About the Director | Dr. Lois R. Wise |
Lois Wise’s research and teaching interests center on the broad area of public management. She teaches graduate and undergraduate courses in public management and managing workforce diversity. Much of her scholarly work is comparative with a focus on public management reforms. A number of her studies examine bureaucratic behavior. She also has had a long interest in the effects of human diversity broadly defined on organizational performance and effective management. Her current work applies diversity scholarship to the digital divide and issues related to accessibility and responsiveness in the context of E-government. A relatively new prong to her research program focuses on the effects of globalization on the public work force. This includes studies of insourcing foreign professionals into the U.S. public and nonprofit sectors and studies of the effects new laws and policies regarding workforce mobility and citizenship requirements for civil servants and other employees of central governments. In addition to two books, she has published more than 30 articles in many different journals in the fields of public administration and human resource management and contributed more than 20 chapters to edited volumes in the United States and abroad. Her research has been supported by grants from both international and domestic sources. She is a former Fulbright Scholar (Sweden) (1992), recipient of the Swedish Institute Jubilee Prize (1995), the Swedish Bicentennial Fund Research Award (1985), and an Inaugural Fellow, Randall L. Tobias Center for Leadership (2005).

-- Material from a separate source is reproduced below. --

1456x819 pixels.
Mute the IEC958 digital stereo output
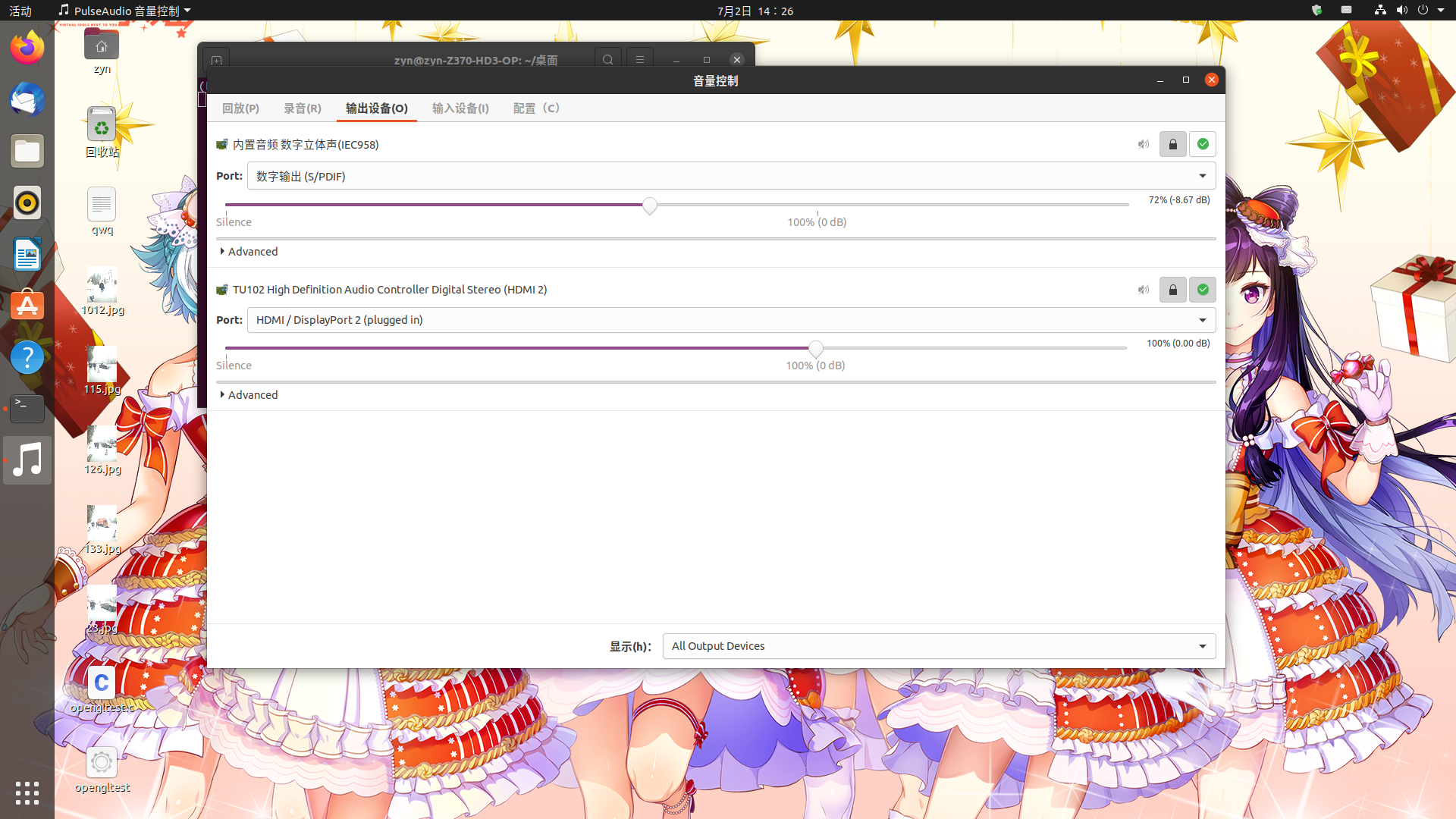(1143, 144)
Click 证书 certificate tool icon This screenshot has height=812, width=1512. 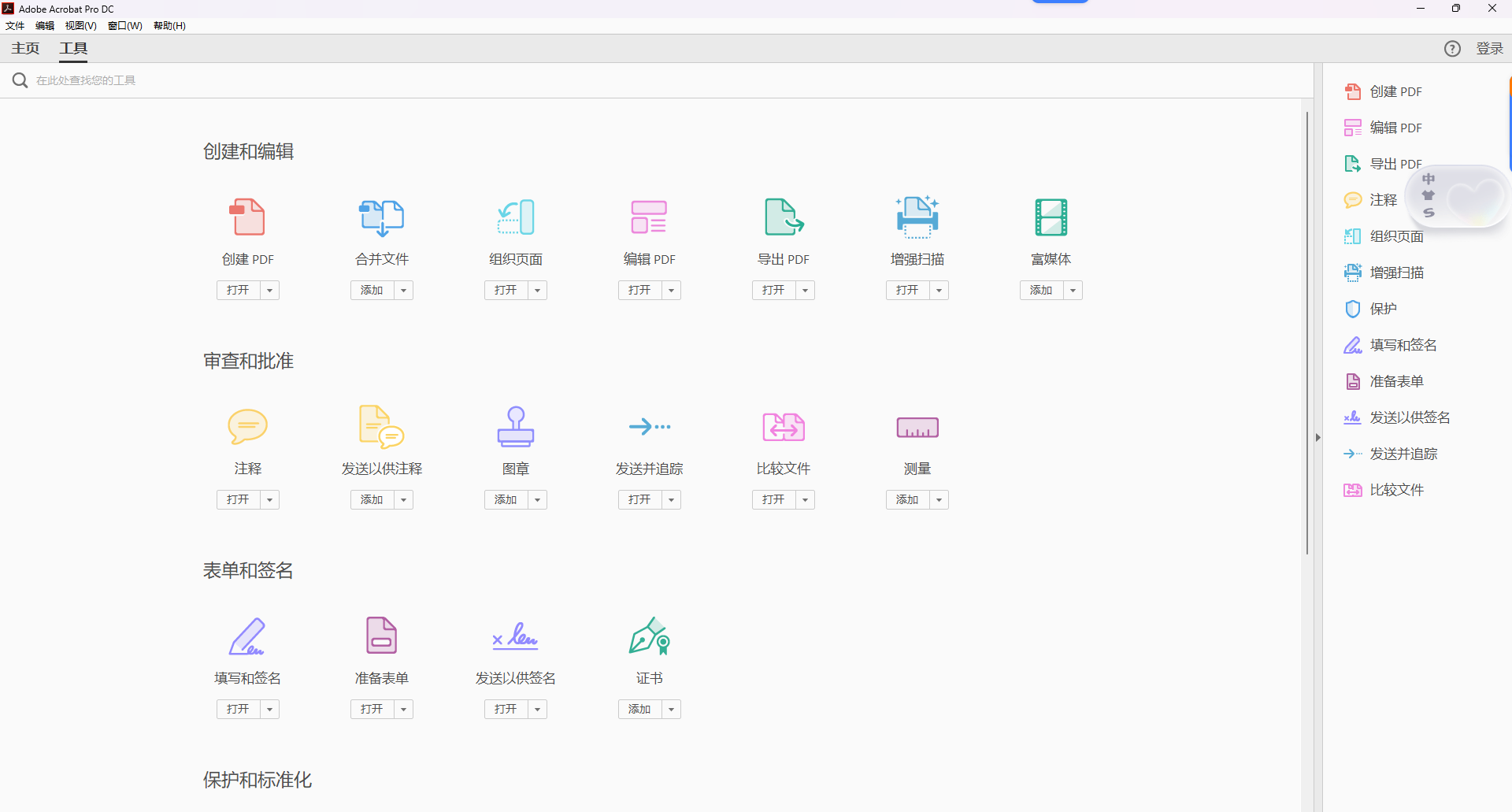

Professor Wise has served as consultant to public and private sector organizations in the United States and abroad including long-term projects with the National Institute of Justice in the USA, The Swedish Agency for Government Employers, and the Swedish Local Government Association (Kommunförbundet). Professor Wise joined the SPEA faculty in 1982 but has also served as visiting professor at the University of Arizona, Northern Arizona University, Göteborgs University, University of Örebro, and Umeå University.